> _Exercise instructions_
The records are to be copied exactly and in full.
(Given entries Opens)
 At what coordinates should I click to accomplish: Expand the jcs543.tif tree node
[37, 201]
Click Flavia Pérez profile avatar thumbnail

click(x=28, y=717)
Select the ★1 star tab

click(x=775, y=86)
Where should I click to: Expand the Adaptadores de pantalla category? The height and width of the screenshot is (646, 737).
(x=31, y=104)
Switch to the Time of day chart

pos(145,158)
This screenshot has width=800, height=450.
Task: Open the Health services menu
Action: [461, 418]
(Given entries Closes)
> _Solution to this task_
 At what coordinates should I click to accomplish: Expand the jcs543.tif tree node
[37, 201]
Click Flavia Pérez profile avatar thumbnail

click(x=28, y=717)
Select the ★1 star tab

click(x=775, y=86)
Where should I click to: Expand the Adaptadores de pantalla category? The height and width of the screenshot is (646, 737).
(x=31, y=104)
Switch to the Time of day chart

pos(145,158)
This screenshot has width=800, height=450.
Task: Open the Health services menu
Action: [461, 418]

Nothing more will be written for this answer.